What makes the dolphin so unique is his coloring, which is entirely different than the rest of the dark gray group. His unusual appearance comes from Leucism, a condition in which a reduction in melanin causes a partial loss of pigmentation in an animal resulting in white, pale or patchy coloration of the skin.

On Monday, Patches was seen just outside the Dana Point Harbor; Tuesday he was off South Laguna; and Wednesday, he and his pod were surfing through waves off Salt Creek Beach in Dana Point.
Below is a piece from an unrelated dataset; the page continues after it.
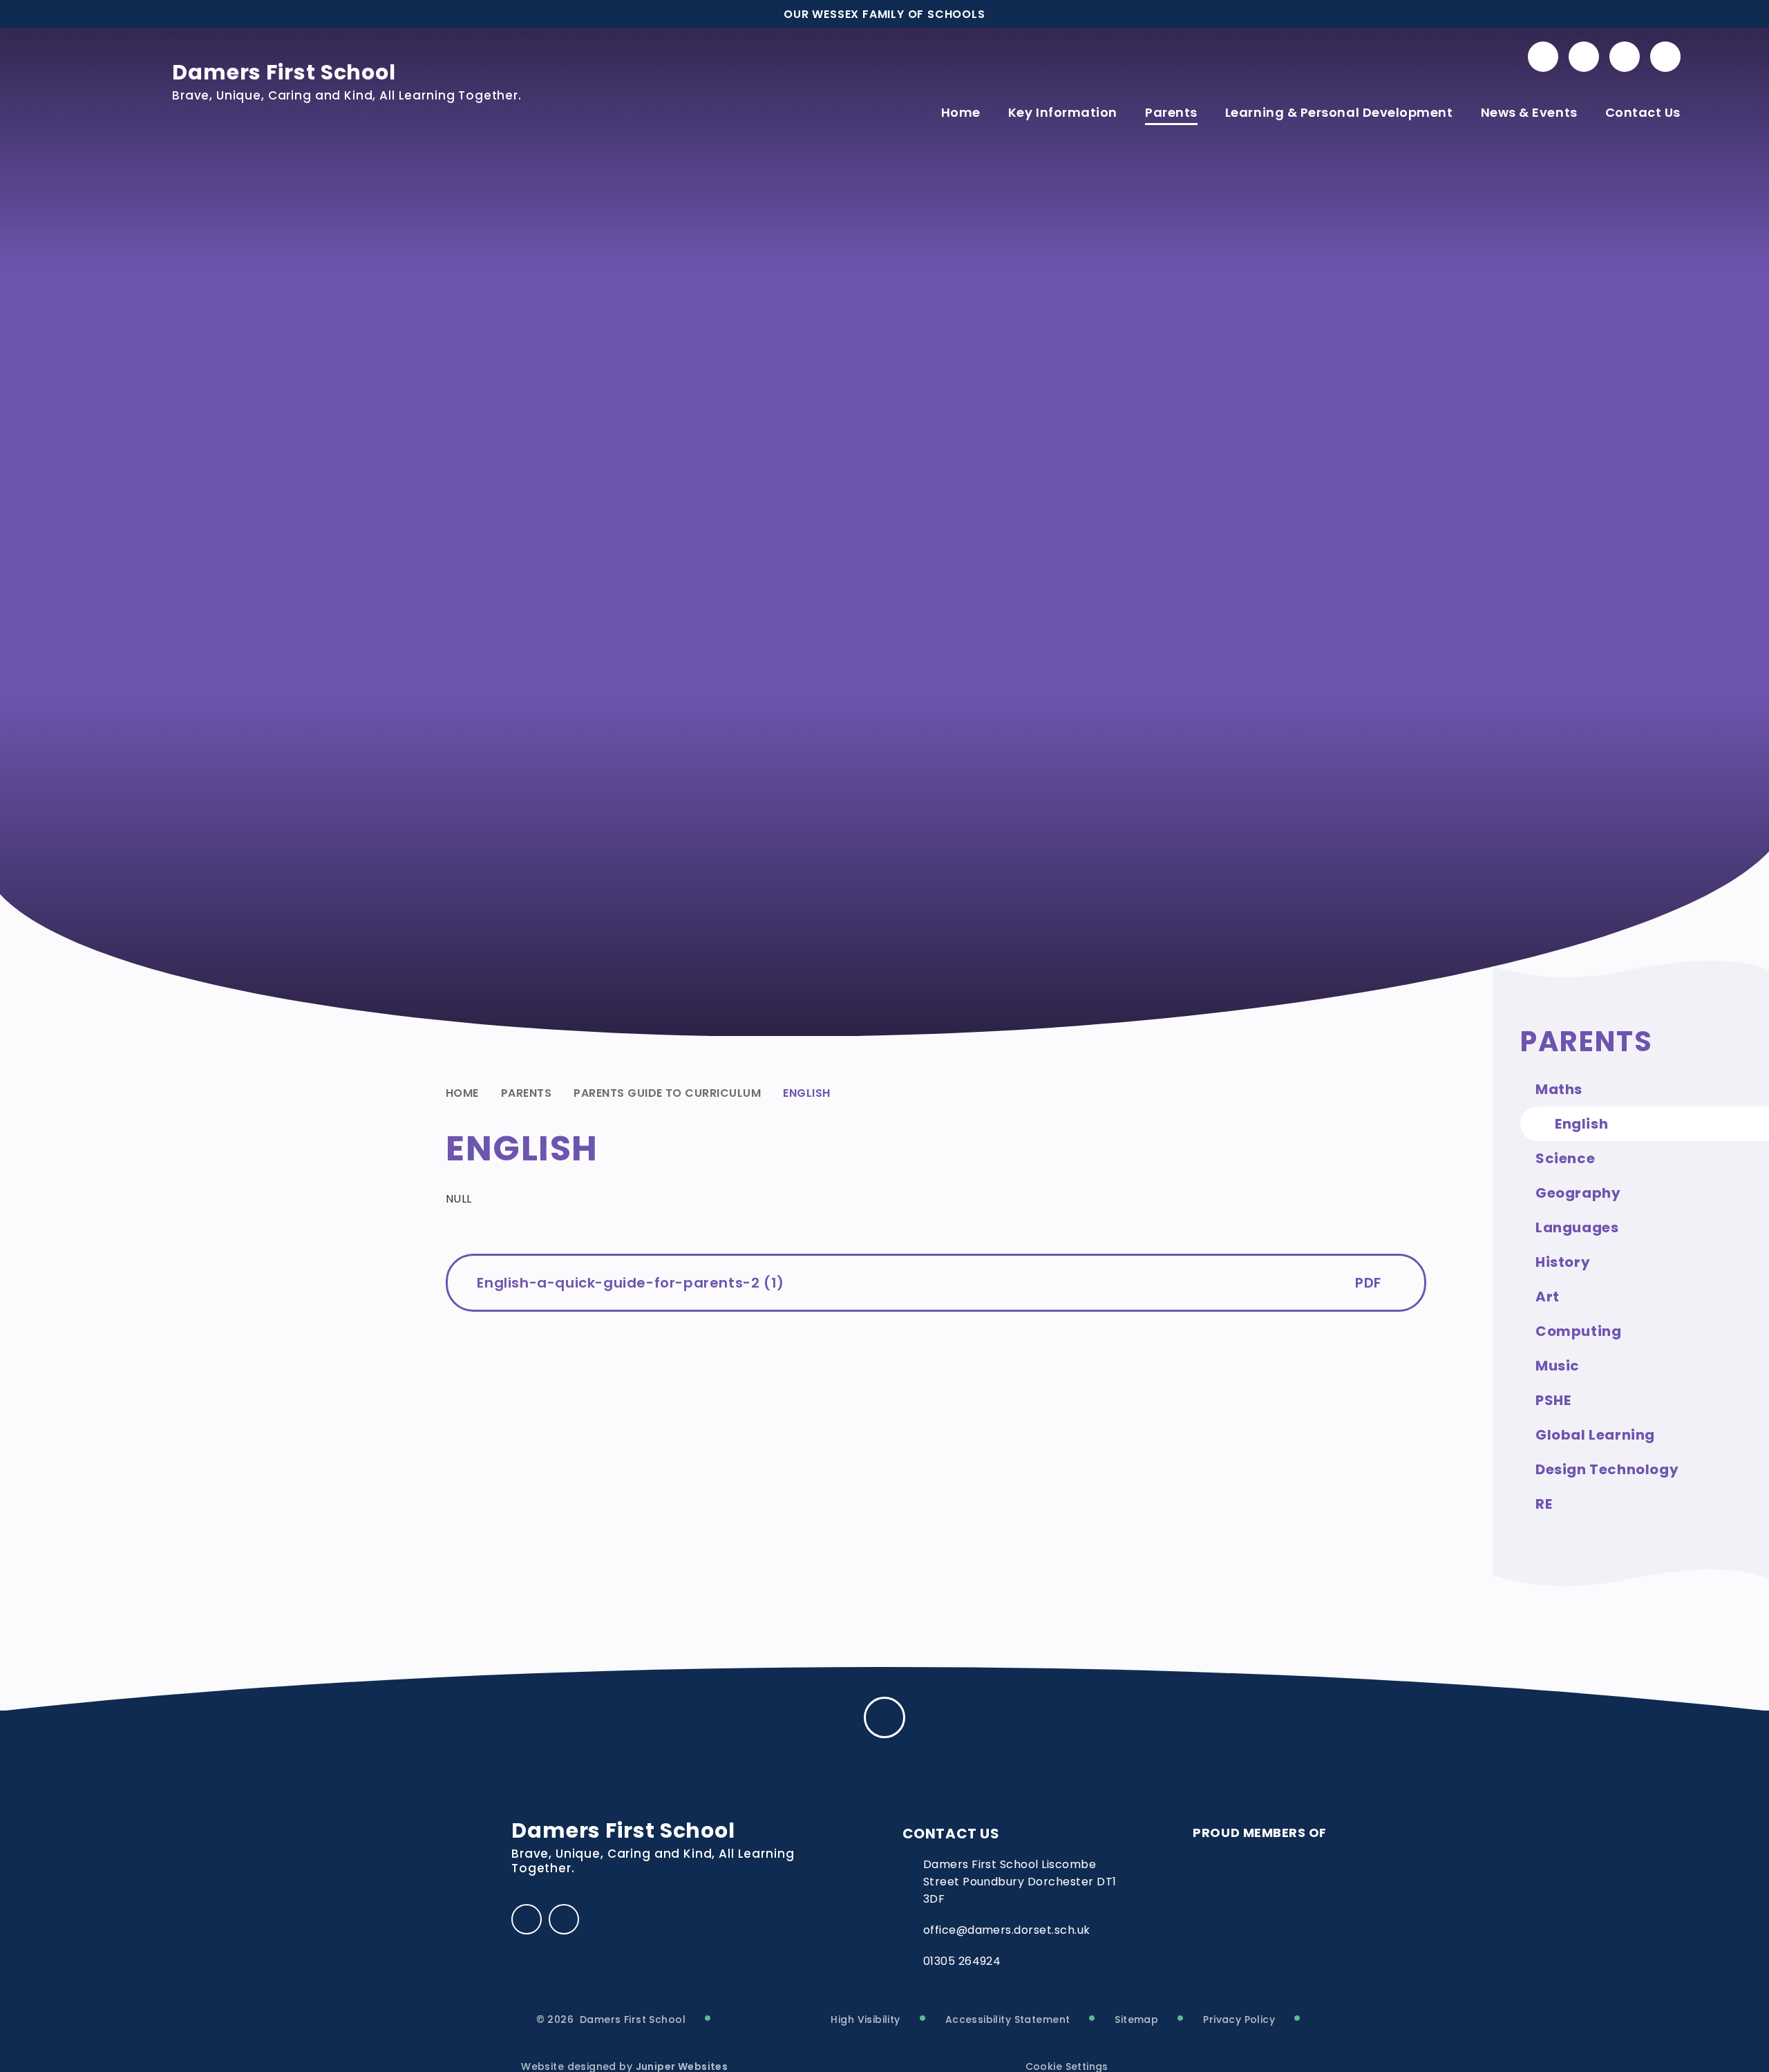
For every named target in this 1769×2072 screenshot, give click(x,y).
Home (462, 1093)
On Thursday, a minke whale surfaced close to Patches making the sighting even more spectacular. A group of research students from the University of Redlands were aboard the Ocean Adventures. Their project focused on studying the impact of human presence on marine mammals.

Two weeks before ago, he was seen by boat captains off the Channel Islands.

“He’s a healthy, strong male,” said Reimer, a retired Capistrano Unified School District teacher.  “Seeing Patches never gets old.”

Charter boat crews have seen him as far south as San Diego. He was first seen off Southern California in 2006 by naturalist Mark Tyson.